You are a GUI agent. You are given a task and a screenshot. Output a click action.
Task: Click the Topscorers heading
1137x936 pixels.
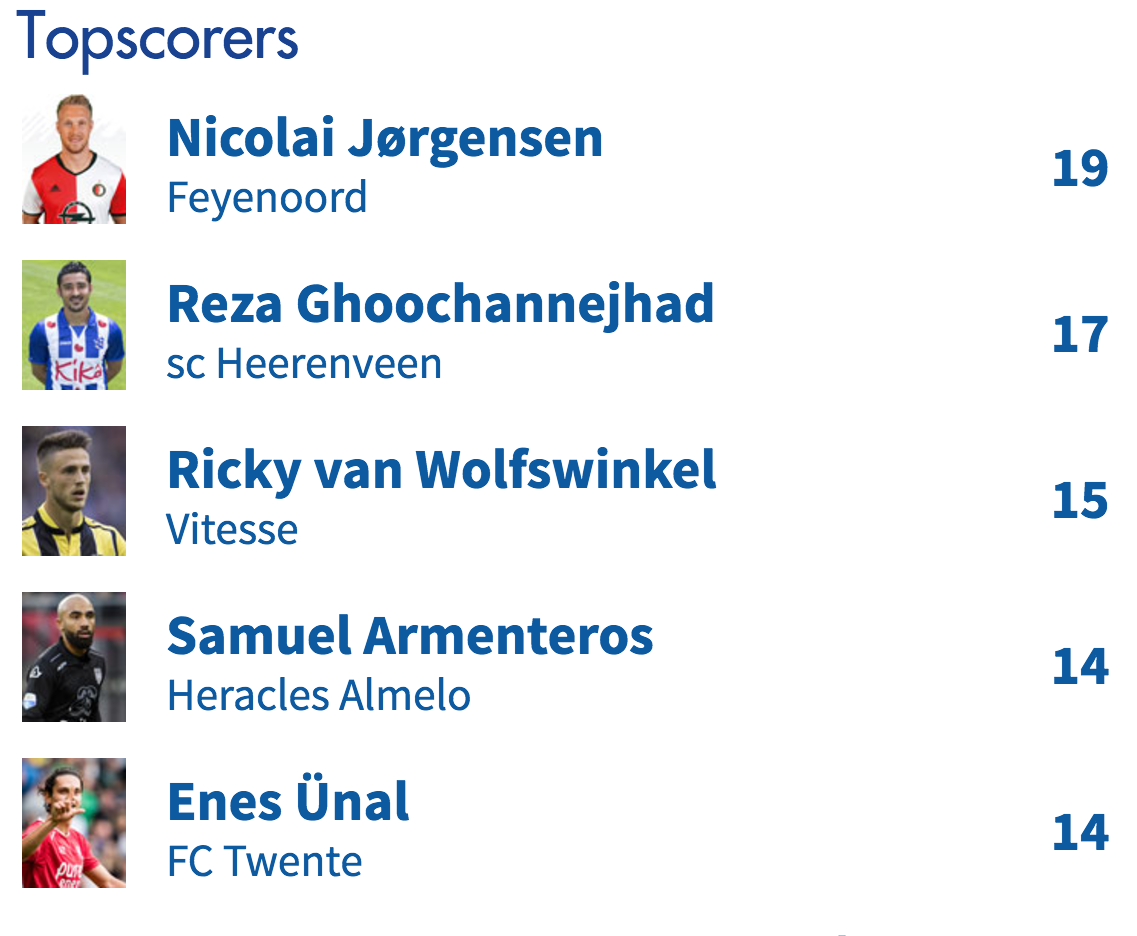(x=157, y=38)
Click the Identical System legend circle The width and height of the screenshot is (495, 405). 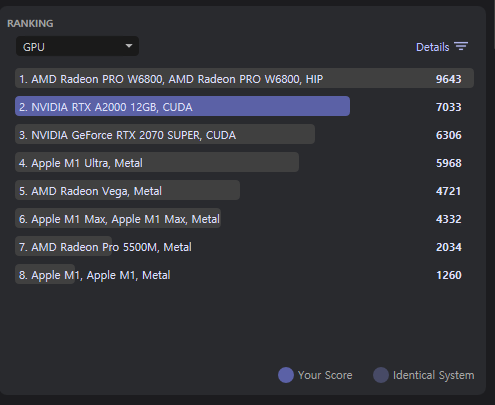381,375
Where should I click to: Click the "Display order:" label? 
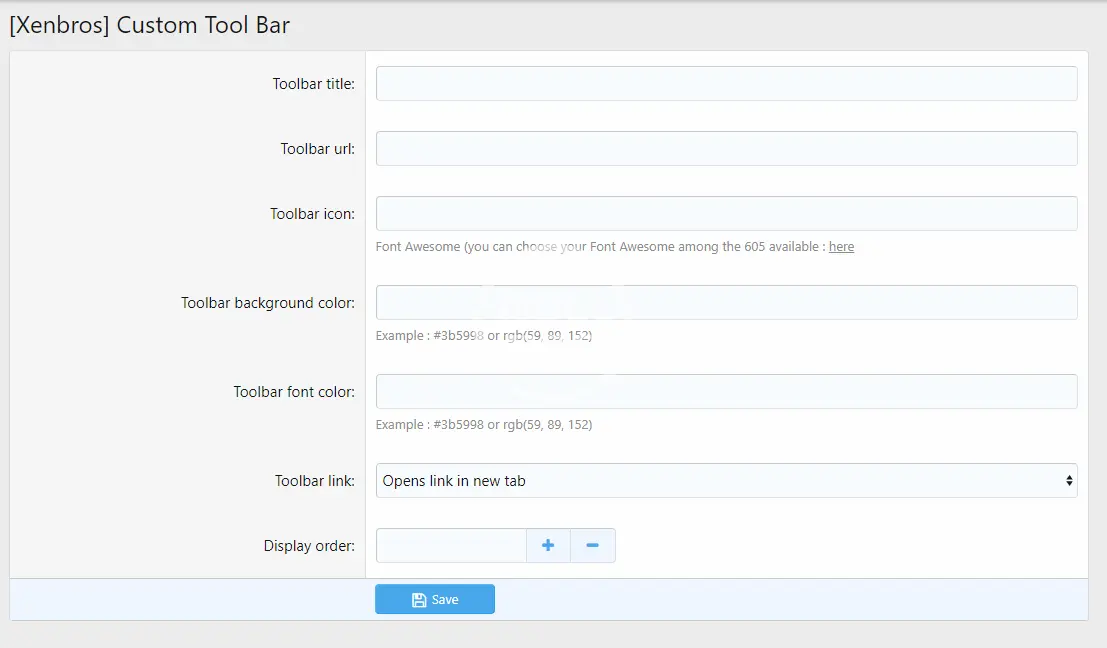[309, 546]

= = = = =

### WHAT IS BEING ASKED:
Leave the pictures out and retype only the lines from the line with "Where should I" through the final line of the material, both ends included, word for word.

### COMPLETED EXERCISE:
Where should I click to: Click the "Display order:" label? 
[309, 546]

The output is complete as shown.